Comment on the new 6694 regulations 129243-07
REG-129243-07
The new rgulations deal with the enhancement of the penalty under section 6694 under Business and Work Opportunity Tax Act of 2007 (2007 Small Business Tax Act). The proposed regs describe, among other controversial items, the new more likely than not standard in Code Sec. 6694(a), penalties for noncompliance, the responsibilities of non-signing preparers, and adequate disclosure. The IRS has scheduled a hearing on the proposed regs this summer and predicted that the regs will be finalized in time for the 2009 filing season.
While practitioners have been anxiously awaiting release of the proposed regs, pending legislation could make much of them irrelevant. The House has already approved legislation ( H.R. 6049) equalizing the preparer penalty and taxpayer penalty standards at substantial authority for nonabusive undisclosed positions. The reducesd standard is part of the so-called "extenders bill". A similar provision is part of the House-approved Taxpayer Assistance Act of 2008 ( H.R. 5719).
A hearing on the proposed regs is scheduled for August 18 at the IRS National Office in Washington, D.C.
Reasonable belief
At the heart of the proposed regs is the explanation of what is a reasonable belief of more likely than not under Code Sec. 6694(a) A preparer may reasonably believe that a position would more likely than not be sustained on its merits if he or she analyzes the pertinent facts and authorities, and in reliance upon that analysis, reasonably concludes in good faith that the position has a greater than 50 percent likelihood of being sustained on its merits.
The requirement that a position satisfies the more likely than not standard must be satisfied on the date the return is deemed prepared.
All of the facts and circumstances will be taken into account in determining if a preparer satisfies this standard, including the preparer's due diligence.
Under the proposed regs, a preparer may rely in good faith and without verification on information furnished by a tax attorney or another tax return preparer. A preparer may rely in good faith without verification upon a tax return that has been previously prepared by a taxpayer or another tax return preparer and filed with the IRS.
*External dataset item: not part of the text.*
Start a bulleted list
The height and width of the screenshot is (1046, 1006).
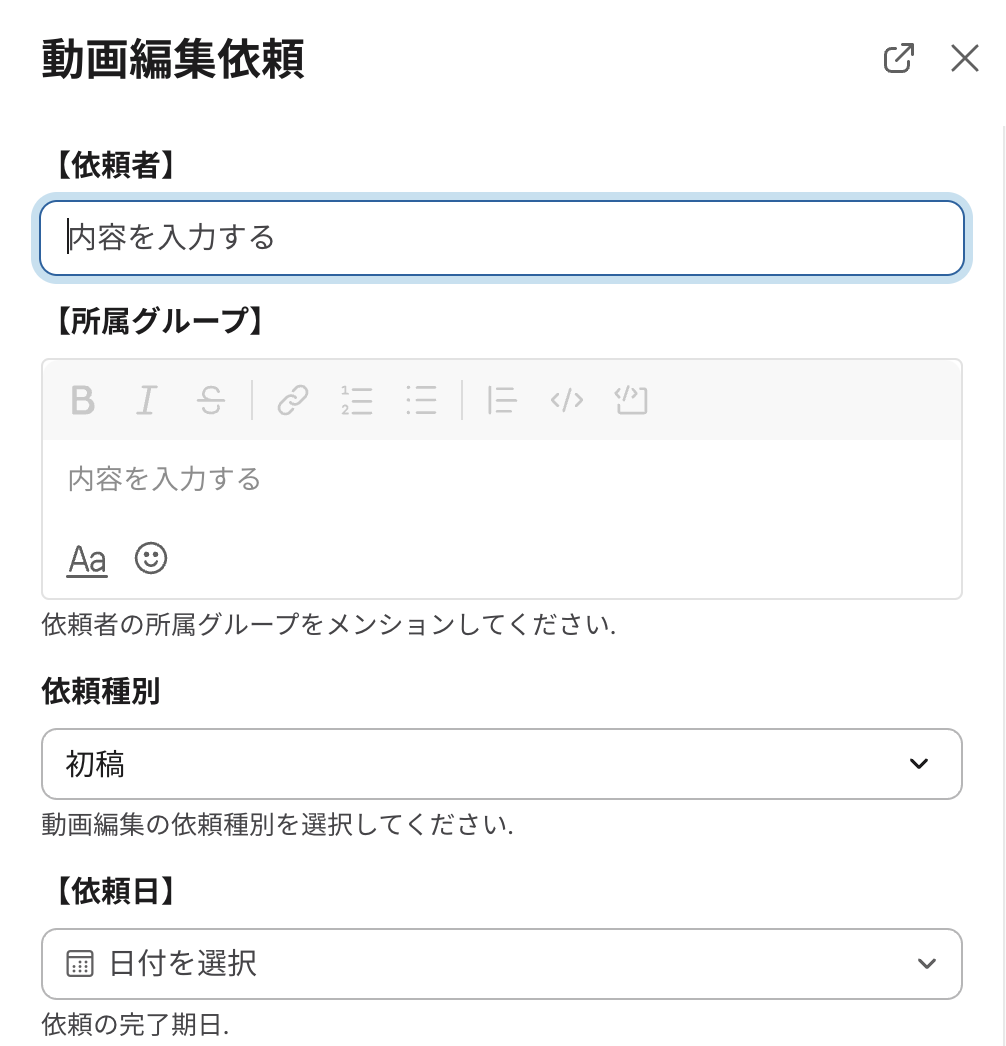pyautogui.click(x=421, y=401)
A preparer may not ignore the implications of information furnished to the tax return preparer or actually known by the tax return preparer. If the information appears to be incorrect or incomplete, the preparer must make reasonable inquiries if the information as furnished appears to be incorrect or incomplete.
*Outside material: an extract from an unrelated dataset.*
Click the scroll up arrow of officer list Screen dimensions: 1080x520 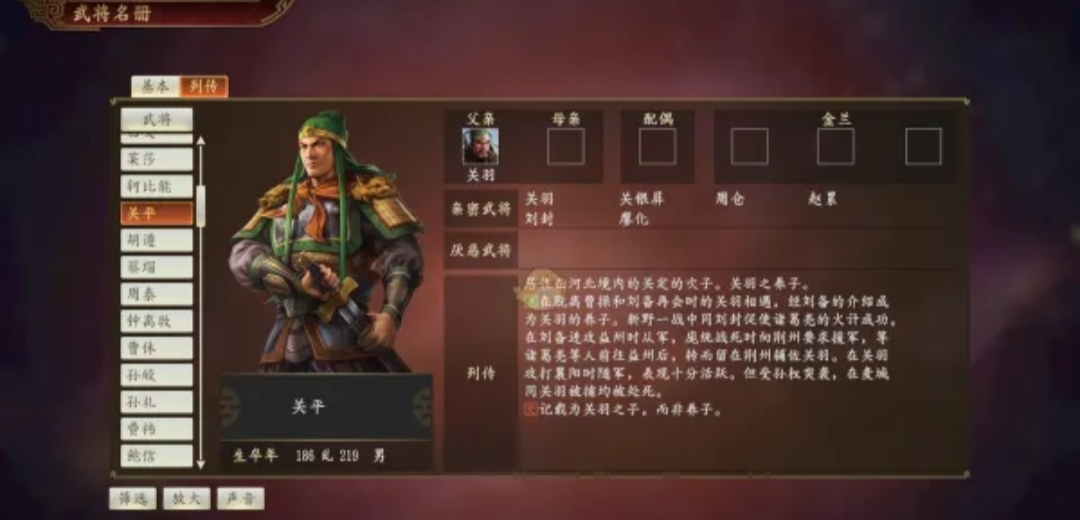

The proposed regs describe the penalty under Code Sec. 6694(a) for understatement due to an unreasonable position and the penalty under Code Sec. 6694(b) for an understatement due to willful, reckless, or intentional conduct.
The Code Sec. 6694(a) penalty will not be imposed if, considering all the facts and circumstances, it is determined that the understatement was due to reasonable cause and that the tax return preparer acted in good faith. The proposed regs describe various factors the IRS will take into account.
The IRS is revisiting the one preparer one firm rule. In its place, the IRS has proposed a preparer-per-position within a firm approach. Under the proposed regs, only one person within a firm would be considered primarily responsible for each position giving rise to an understatement and, accordingly, be subject to the penalty.
The individual signing the return will continue to be held responsible for all of the positions on a return, but if another individual is determined (either via information received from the signing individual or from other sources) to have primary responsibility for a position giving rise to the understatement, that other individual will be responsible under Code Sec. 6694. If there are one or more nonsigning tax return preparers at the same firm and no signing preparer at the firm, the individual within the firm with supervisory responsibility for the position will be responsible for the Code Sec. 6694 penalty.
The IRS intends to modify its internal guidance so that a referral by revenue agents to OPR will not be per se mandatory when the IRS assesses a tax return preparer penalty under section 6694(a) against a tax return preparer who is also a practitioner within the meaning of Circular 230.
The IRS also indicated that it will "generally" not stack penalties under Code Sec. 6694(a) and Circular 230.
The proposed regs do not carve-out an exception for non-signing preparers. A nonsigning preparer is any preparer who is not a signing preparer but who prepares all or a substantial portion of a return or claim for refund within the meaning of ยง301.7701-15(b)(3) with respect to events that have occurred at the time the advice is rendered.
However, the IRS created a safe harbor. In determining whether an individual is a nonsigning preparer, the proposed regs provide that any time spent on advice that is given with respect to events that have occurred, which is less than five percent of the aggregate time incurred by the person with respect to the position(s) giving rise to the understatement will not be taken into account in determining whether an individual is a nonsigning preparer.
The proposed regs describe disclosure of a position for signing preparers and non-signing preparers. For signing preparers, disclosure includes, among other methods, Form 8275, Disclosure Statement, or Form 8275-R, Regulation Disclosure Statement, as appropriate, or on the tax return in accordance with the annual revenue procedure (Rev. Proc. 2008-14). The proposed regs also describe ways that non-signing preparers may disclose a position. Disclosure must be tailored to the taxpayer's facts and circumstances. Boilerplate language is not sufficient, the IRS warned.